This video from Bryan Talbot shows how to prepare crepes dentelles in considerable detail. He indicates that he had to reverse engineer the recipe because none were available. His ingredients are:

1/4 lb Butter 
1/2 Cup Sugar 
1/2 All Purpose Flour
1 Egg White
Pinch Of Salt

Mix the ingredients, spread very thinly on a parchment or silicone mat lined baking sheet, and bake at 400 F until golden brown, about 5 minutes. If you are going to roll or mold them, do so when they are still very hot.

You could then crush it for pailleté feuilletine. If you are going to do crush them, there probably is little point in rolling or molding them.

Voici une autre vidéo, mais elle est en français.
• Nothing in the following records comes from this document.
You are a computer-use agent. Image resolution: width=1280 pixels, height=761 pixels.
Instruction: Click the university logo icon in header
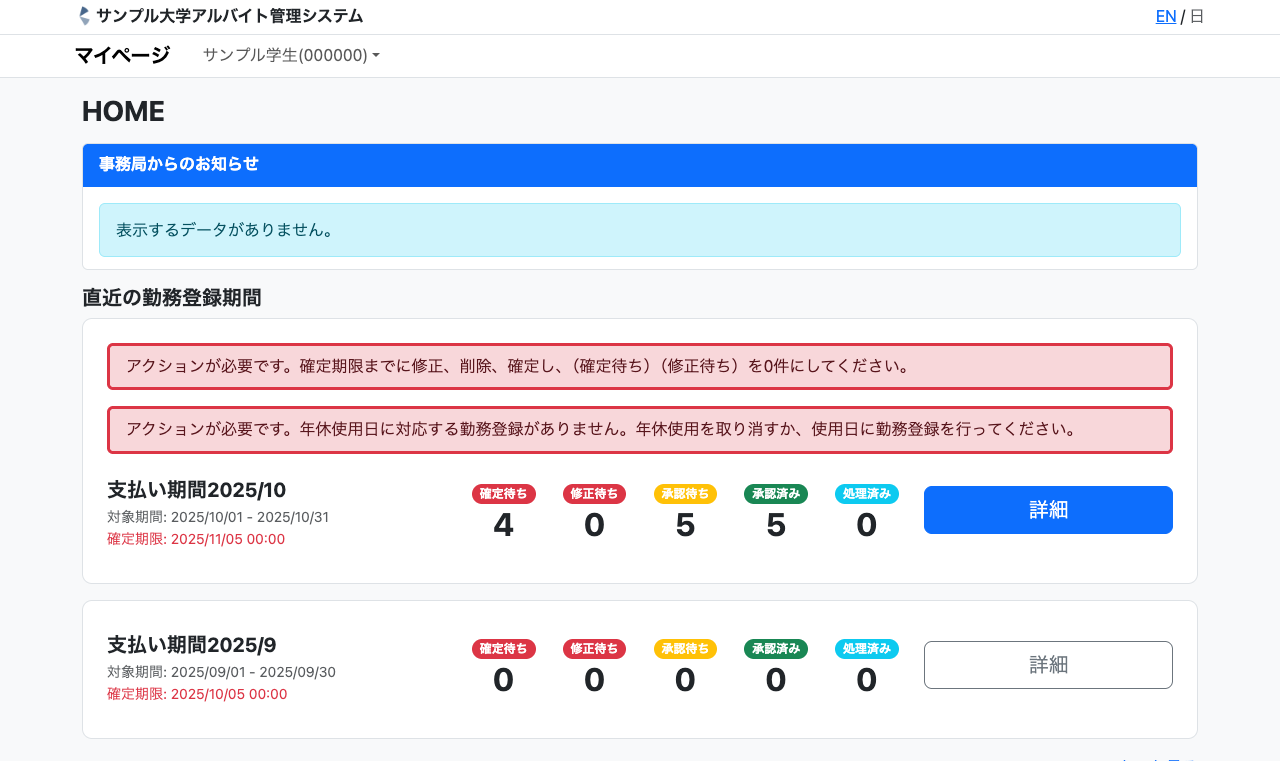point(84,16)
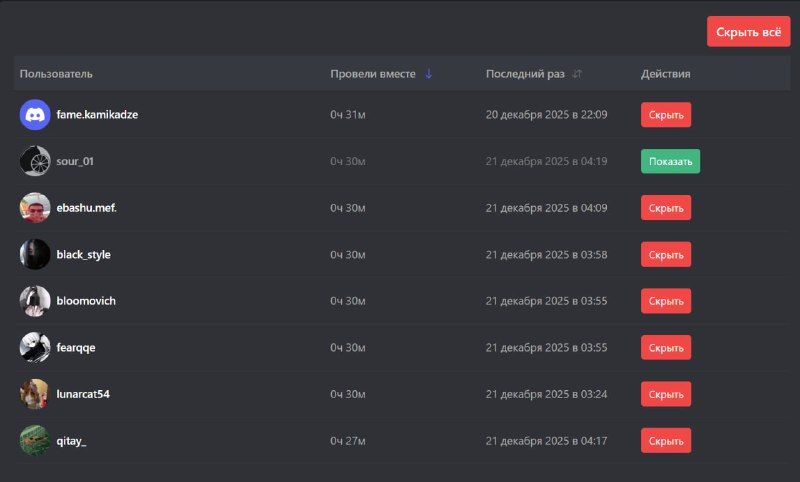The width and height of the screenshot is (800, 482).
Task: Show the hidden user sour_01
Action: 670,161
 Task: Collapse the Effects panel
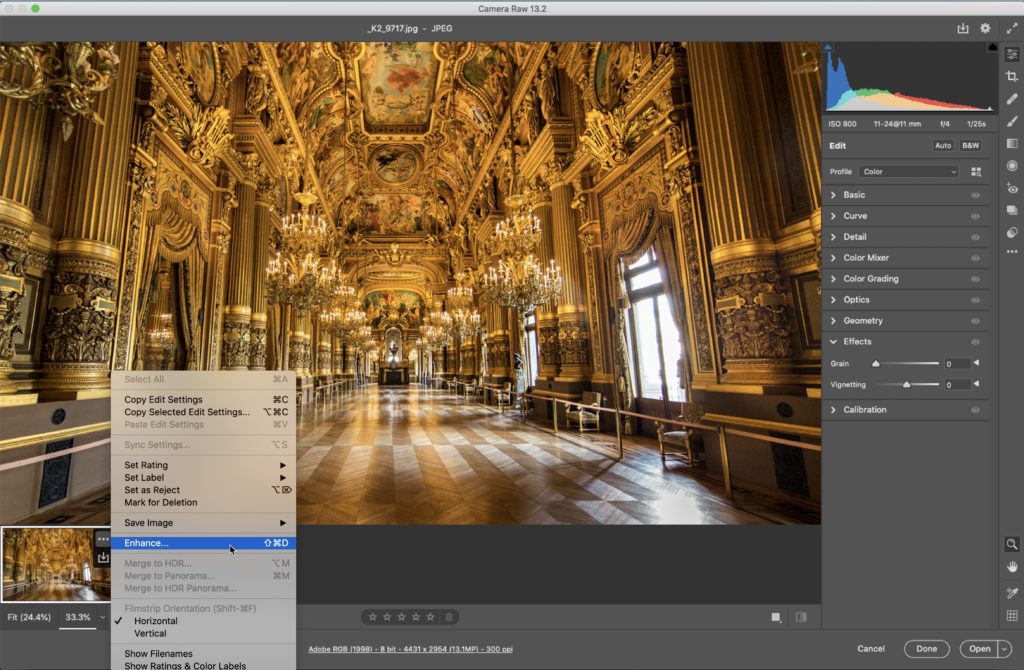(856, 342)
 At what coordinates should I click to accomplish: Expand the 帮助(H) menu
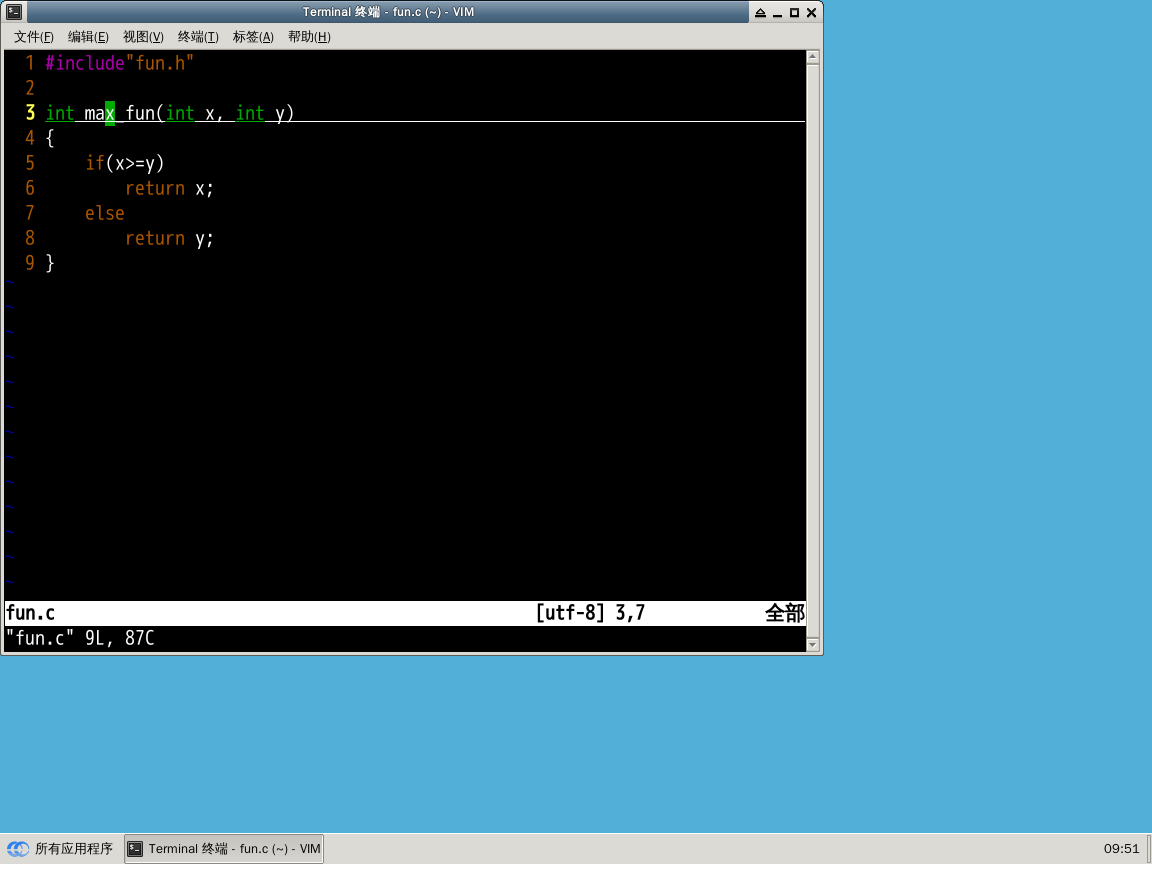[309, 37]
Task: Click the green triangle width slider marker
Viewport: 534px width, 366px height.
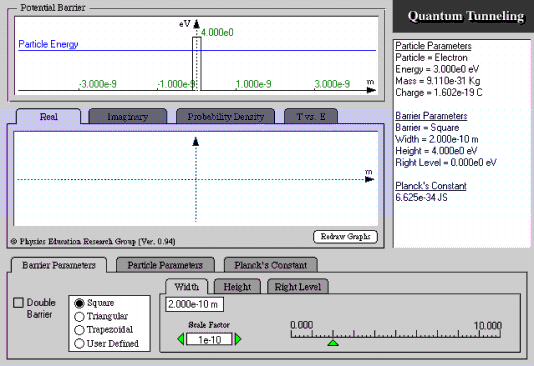Action: 333,343
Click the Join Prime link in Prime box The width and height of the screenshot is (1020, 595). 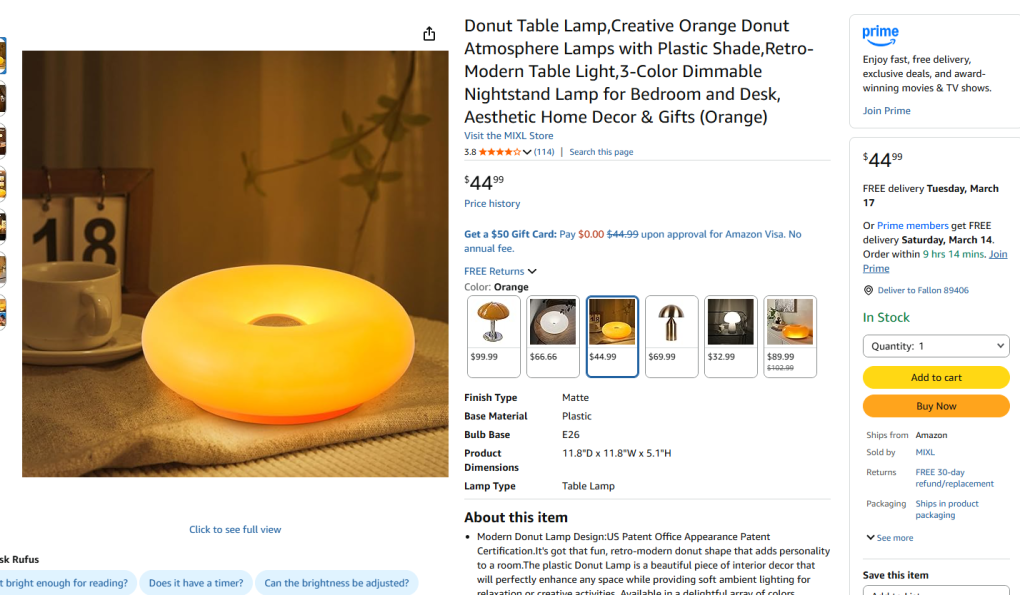[x=886, y=111]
It does not show the ingredients in the batter, but the outcome is very similar, which lends credence to the Talbot video.

Here is another video from Jennifer Field showing her process of reverse engineering the crepres dentelles (one of her commentors points out this means "lacey crepes"). The video is long and shows the development process. The final recipe and technique is somewhat different, as she paints the batter onto a hot griddle with a pastry brush, and gets a much more delicate product. Her blog entry has her recipe.

Update: Another recipe, from Brave Tart, where the author simply calls it feuilletine, rather than crepes dentelles.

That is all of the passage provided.